One morning, Jessie James Turner grabbed an AR-15 rifle and shot fourteen bullets into the walls of his own apartment. He frantically called 911 to report that three armed men were trying to gain entry into the apartment. Responding officers arrived to find Turner alone in the apartment. Still holding the rifle, he immediately surrendered. By all accounts, Turner hallucinated the attack. The government later indicted him for possession of a firearm by a convicted felon. Before trial, Turner filed notice of an insanity defense. The court sent him to the BOP for a forensic psychologist evaluation. At trial, Turner offered no expert witness; to prove the insanity defense, he relied only on the lay-witness testimony of his girlfriend. The government called the BOP psychologist as an expert witness. She twice opined that Turner was able to “appreciate the nature and quality or the wrongfulness of his actions.” Oops. Under Federal Rule of Evidence 704(b), an expert witness “must not offer an opinion about whether the defendant had a mental state or condition that constitutes an element of the crime charged or of a defense.” Put another way, an expert must not opine that a defendant had the required criminal intent. In US v. Turner, the Eleventh Circuit panel unequivocally agreed that the district court erred by allowing this flawed testimony. Yet the panel affirmed the conviction anyway. It found that Turner’s insanity defense was insufficient as a matter of law, so the expert’s forbidden testimony was harmless.
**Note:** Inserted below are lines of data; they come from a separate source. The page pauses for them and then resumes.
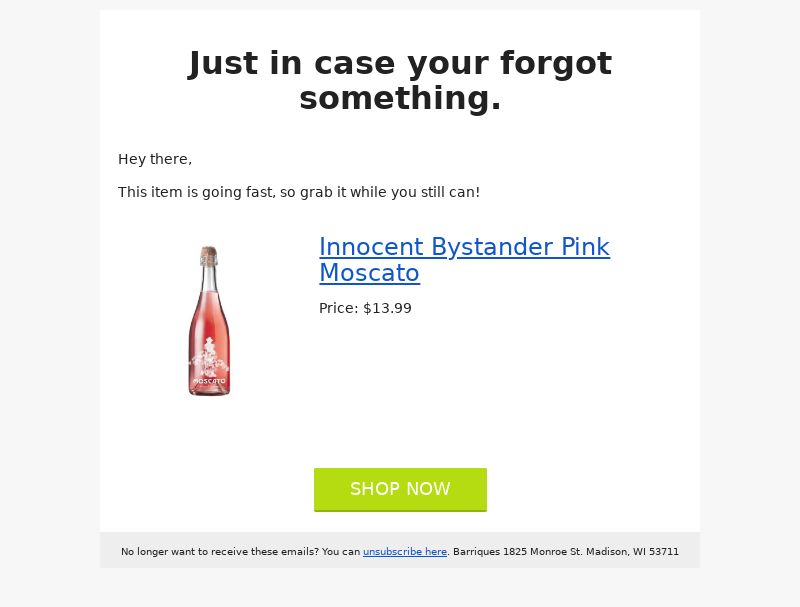Click the MOSCATO label on the bottle
The width and height of the screenshot is (800, 607).
point(209,381)
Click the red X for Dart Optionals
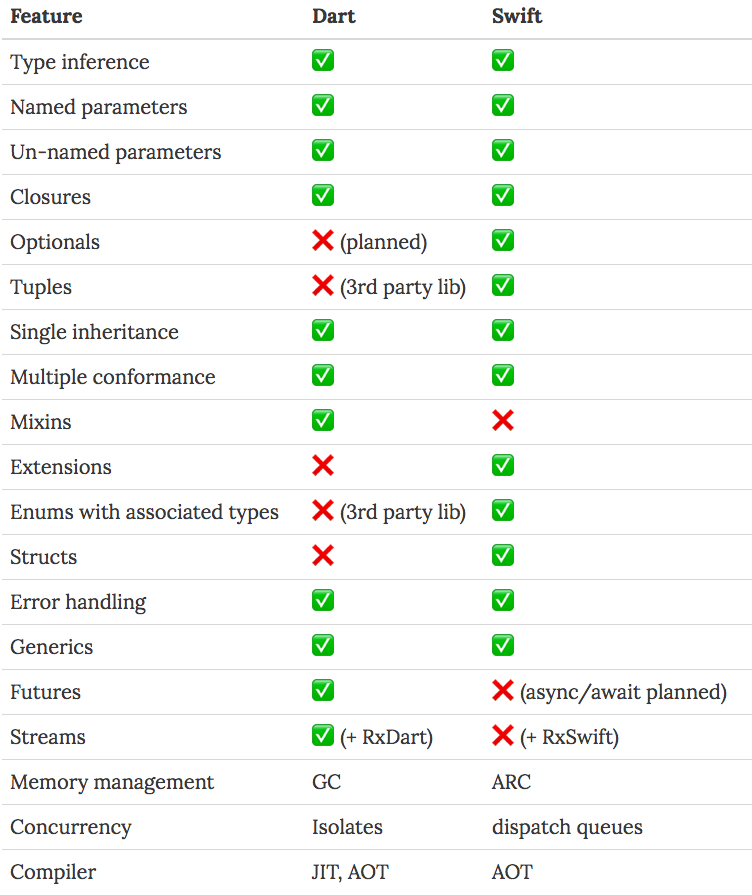This screenshot has height=895, width=752. coord(323,241)
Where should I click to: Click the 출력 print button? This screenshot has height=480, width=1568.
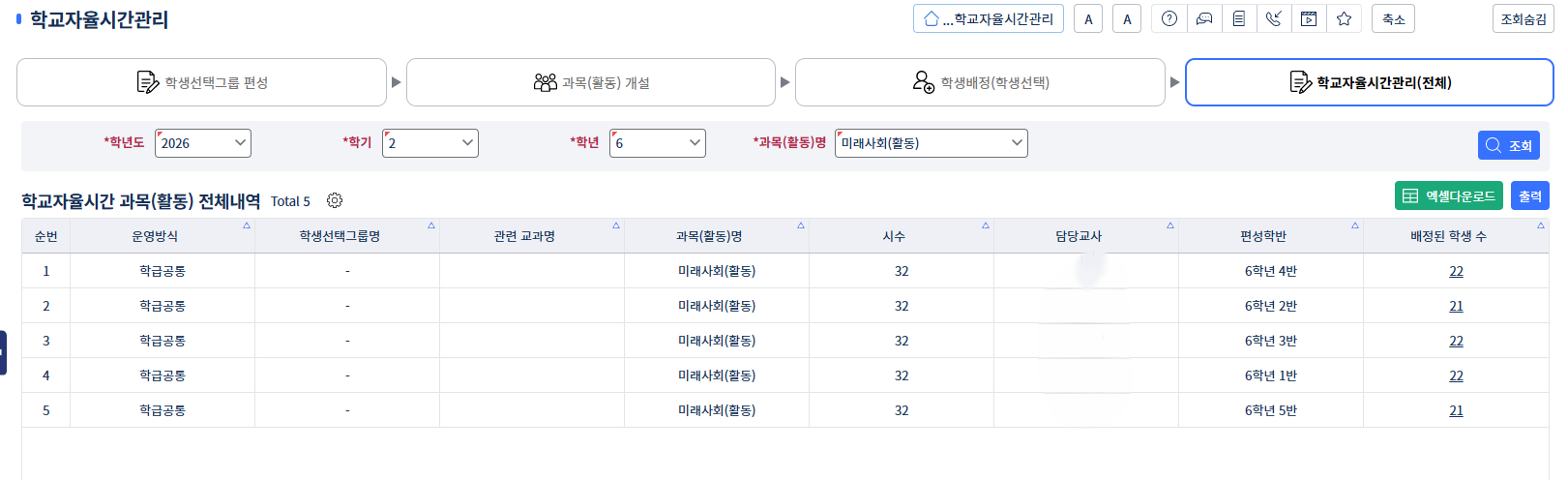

However, had Turner put forth his own expert testimony to establish his insanity defense, the result may well have been different. [Contributed by Allison Dawson.]

Idris Shamsid-Deen saw a rare victory in the district court—his motion to exclude evidence of a prior misdemeanor domestic violence conviction was granted, and the government was left with no way to prove that he was prohibited from possessing a firearm under 18 U.S.C. § 922(g)(9). But the victory was short-lived. In US v Shamsid-Deen, the Eleventh Circuit panel used 38 pages to clarify why the district court got it wrong. In his state DV case, Shamsid-Deen had signed a form acknowledging his right to have a jury trial, yet the form listed only two options from which to choose: (1) plead guilty or (2) plead not guilty, waive a jury trial, and have a bench trial. Given those two choices, Shamsid-Deen chose the latter. Although the district court found this problematic, the Eleventh Circuit did not. It said that Shamsid-Deen bore both the burden of producing evidence of his flawed jury waiver as well as the burden of persuading the court that the waiver had not been knowingly or intelligently made. Where the evidence could point both ways, the panel held that the tie goes to the party that did not bear the burden of persuasion: the government. Shamsid-Deen’s victory was reversed and his case remanded. The good news is that you may be able to challenge your client’s prior misdemeanor DV conviction. The bad news is that the appeals court will bend over backwards to show that even in the most ambiguous of circumstances, your client must have made a knowing and intelligent waiver of his rights. [Contributed by Ashley Martin.]